Set of tasks —
1) Summarize the text on Hartwick's J Term in two sentences.
2) Echo the text on Hartwick's J Term word for word, beginning at the words "Two domestic courses" and stopping after the words "extend fall internships.".
(Exercise text begins)
Hartwick Students Making the Most of J Term
Hartwick College students will take advantage of a host of unique experiential learning opportunities across the country and around the world during the College’s annual January Term (J Term) session. From January 4 through February 1, more than 200 students will fan out across the globe to take courses and earn valuable work experience.
“J Term is a tremendous opportunity for our students,” said Director of Global Education and Service Learning Godlove Fonjweng. “Between the courses we offer here and abroad and the on-site work opportunities the students set up with employers around the world, J Term provides critical experiential learning that compliments what we teach in the classroom.”
For international study, students selected one of 10 J Term courses led by Hartwick faculty. Students could study art history in Italy, nursing in Jamaica, or anthropology in South Africa. They could also choose courses taking place in Costa Rica, Madagascar, the Czech Republic, Ireland, or England. A host of scholarships are available for students to help leverage these opportunities.
Two domestic courses are also being offered in Hawaii, along with more traditional – yet no less intense – classes held on the Hartwick campus.
Along with the option of taking courses, students can create their own internships, both domestic and abroad. This year students have arranged internships in business administration in London, veterinary medicine in New Hampshire, and with many employers across New York State. Some students will also use J Term to extend fall internships.
Along with carrying out work responsibilities, students will be required to create lesson plans, reports or projects, or make final presentations to earn their internship credits, depending on academic department guidelines.
(Exercise text ends)
(Extracted records begins)
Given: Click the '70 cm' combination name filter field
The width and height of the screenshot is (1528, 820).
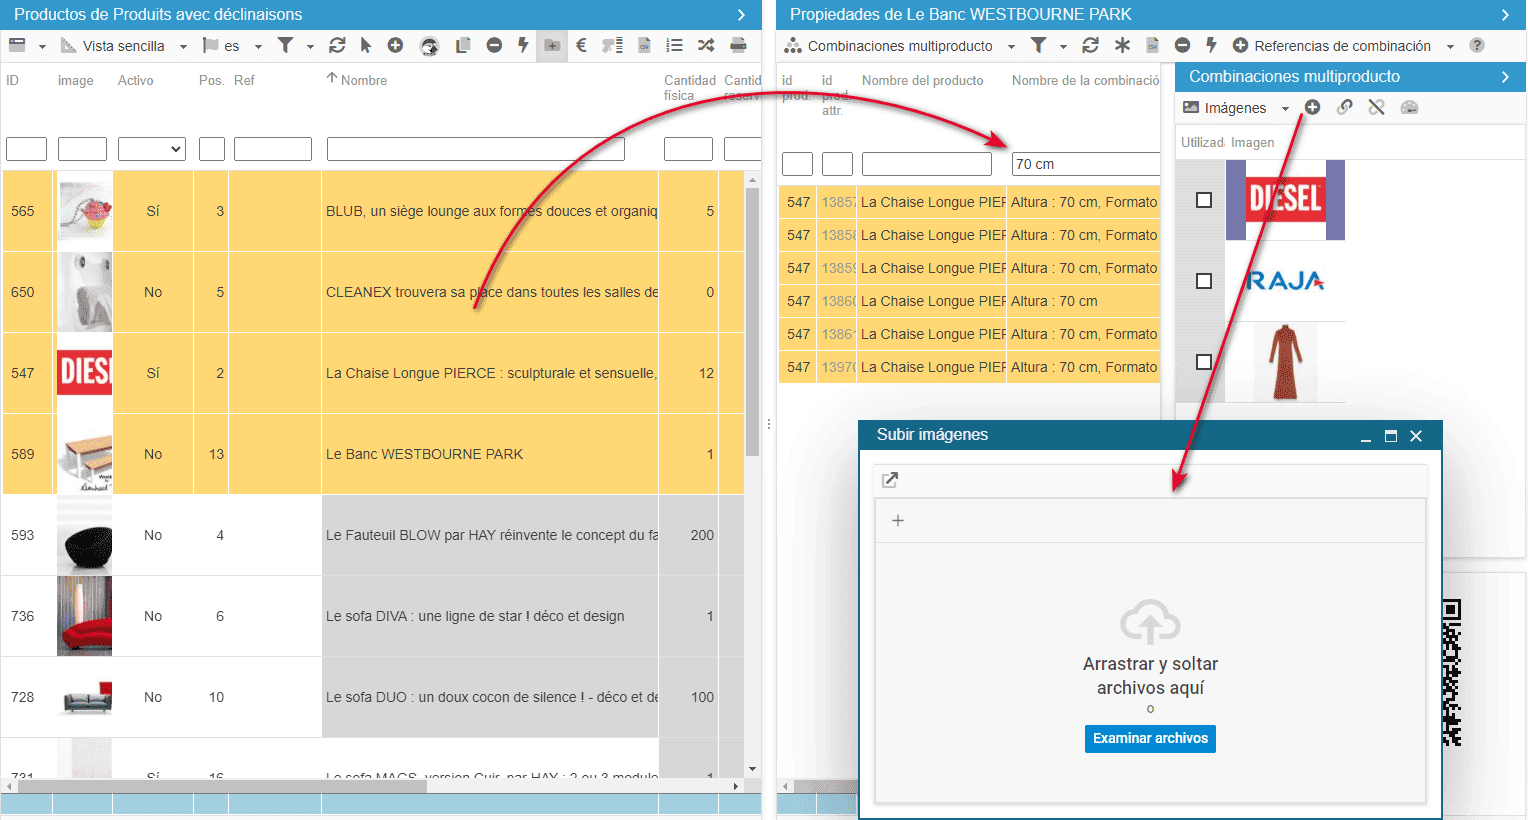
(Extracted records ends)
(Extracted records begins)
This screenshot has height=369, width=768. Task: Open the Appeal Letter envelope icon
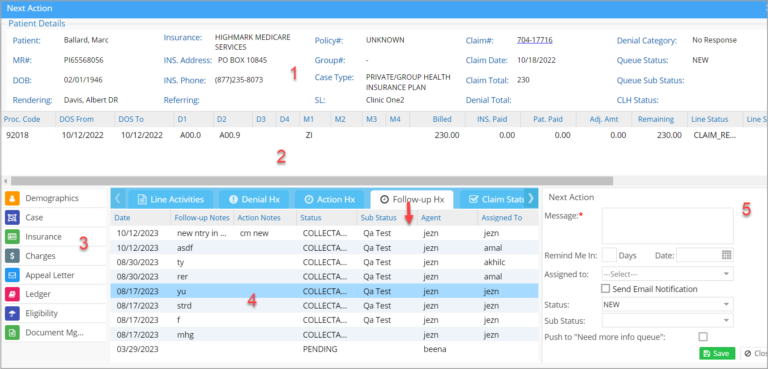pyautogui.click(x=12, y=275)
(Extracted records ends)
(Extracted records begins)
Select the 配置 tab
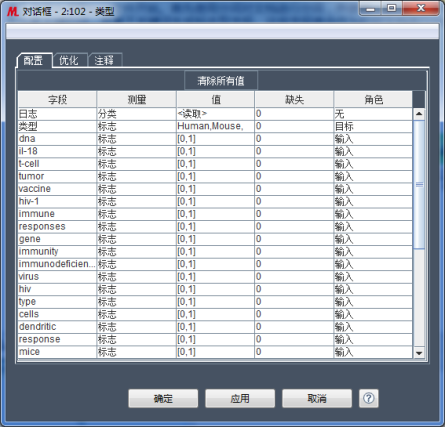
(Extracted records ends)
Responses to the exercise —
1) During Hartwick College's January Term, from January 4 through February 1, more than 200 students will spread out across the globe to take courses and earn work experience. Students can take one of 10 faculty-led courses abroad, domestic courses in Hawaii or on campus, or internships they arrange themselves, which earn credit through lesson plans, reports, projects, or final presentations depending on department guidelines.

2)
Two domestic courses are also being offered in Hawaii, along with more traditional – yet no less intense – classes held on the Hartwick campus.
Along with the option of taking courses, students can create their own internships, both domestic and abroad. This year students have arranged internships in business administration in London, veterinary medicine in New Hampshire, and with many employers across New York State. Some students will also use J Term to extend fall internships.